In pooled phase III clinical studies, TMA events were reported in less than 1% of patients (3/444) and in 9.7% of patients (3/31) who received at least one dose of aPCC while being treated with emicizumab. All 3 TMAs occurred when on average a cumulative amount of >100 U/Kg/24 hours of aPCC for 24 hours or more was administered during a treatment event. Patients presented with thrombocytopenia, microangiopathic hemolytic anemia, and acute kidney injury, without severe deficiencies in ADAMTS13 activity. One patient resumed emicizumab following resolution of TMA without recurrence.
In pooled phase III clinical studies, serious thrombotic events were reported in less than 1% of patients (2/444) and in 6.5% of patients (2/31) who received at least one dose of aPCC while being treated with emicizumab. Both serious thrombotic events occurred when on average a cumulative amount of >100 U/Kg/24 hours of aPCC for 24 hours or more was administered during a treatment event. One patient resumed emicizumab following resolution of the thrombotic event without recurrence.

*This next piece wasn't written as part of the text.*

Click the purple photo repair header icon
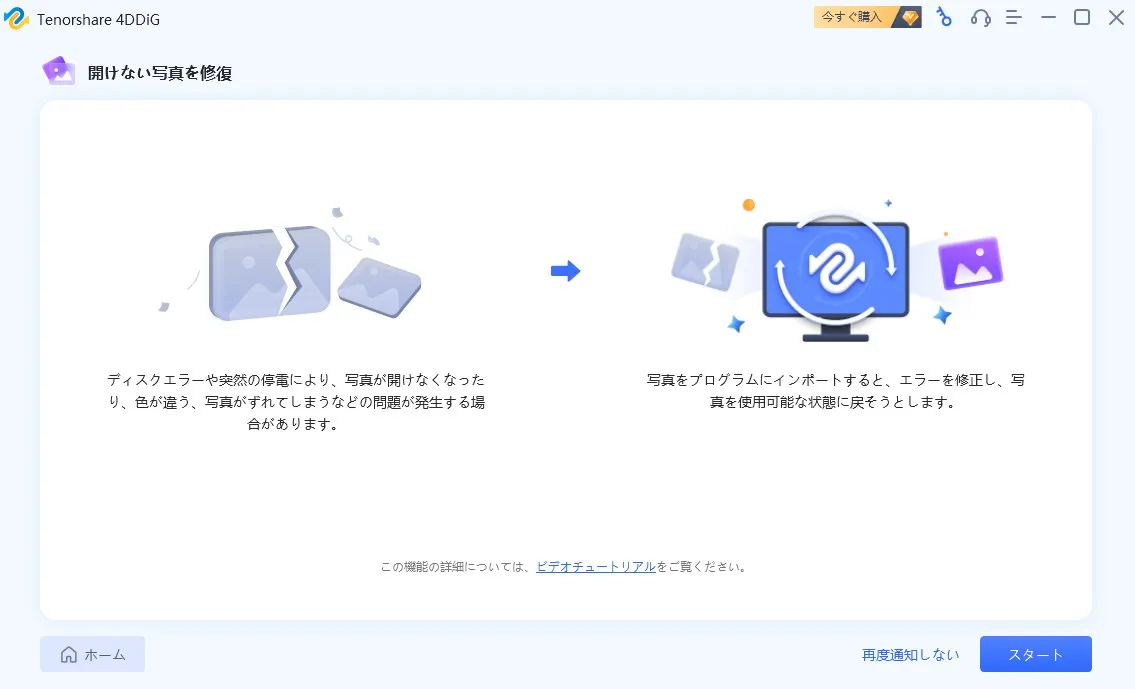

There were 82 instances of aPCC treatment* in patients receiving emicizumab prophylaxis, of which eight instances (10%) consisted of on average a cumulative amount of >100 U/kg/24 hours of aPCC for 24 hours or more; two of the eight instances were associated with thrombotic events and three of the eight instances were associated with TMA (Table 2). No TMA or thrombotic events were associated with the remaining instances of aPCC treatment. Of all instances of aPCC treatment, 68% consisted of only one infusion <100 U/kg.
Table 2. Characterisation of aPCC treatment* in the pooled phase III clinical studies:
Duration of aPCC treatment | Average cumulative amount of aPCC over 24 hours (U/kg/24 hours) | ||
---|---|---|---|
<50 | 50–100 | >100 | |
<24 hours | 9 | 47 | 13 |
24-48 hours | 0 | 3 | 1b |
>48 hours | 1 | 1 | 7a,a,a,b |
* An instance of aPCC treatment is defined as all doses of aPCC received by a patient, for any reason, until there was a 36-hour treatment-free break. Includes all instances of aPCC treatment excluding those in the first 7 days and those that occurred 30 days after the discontinuation of emicizumab.
a Thrombotic microangiopathy
b Thrombotic event
Injection site reactions (ISRs) were reported very commonly (19.4%) from the pooled phase III clinical studies. All ISRs observed in the emicizumab clinical studies were reported as being non-serious and mild to moderate in intensity, and 94.9% resolved without treatment. The most commonly reported ISR symptoms were injection site erythema (10.6%), injection site pain (4.1%), injection site pruritus (2.9%) and injection site swelling (2.7%).
In the pooled phase III clinical studies with emicizumab, development of neutralising anti-emicizumab antibodies associated with decreasing emicizumab concentration was uncommon. One patient, who developed neutralising anti-emicizumab antibodies with decreasing emicizumab concentration, experienced loss of efficacy (manifest as breakthrough bleeding) after five weeks of treatment and later discontinued emicizumab treatment.
The paediatric population studied comprises a total of 137 patients, of which 5 (3.6%) were infants and toddlers (1 month to less than 2 years of age), 71 (51.8%) were children (from 2 to less than 12 years of age) and 61 (44.5%) were adolescents (from 12 to less than 18 years old). The safety profile of emicizumab was overall consistent between infants, children, adolescents, and adults.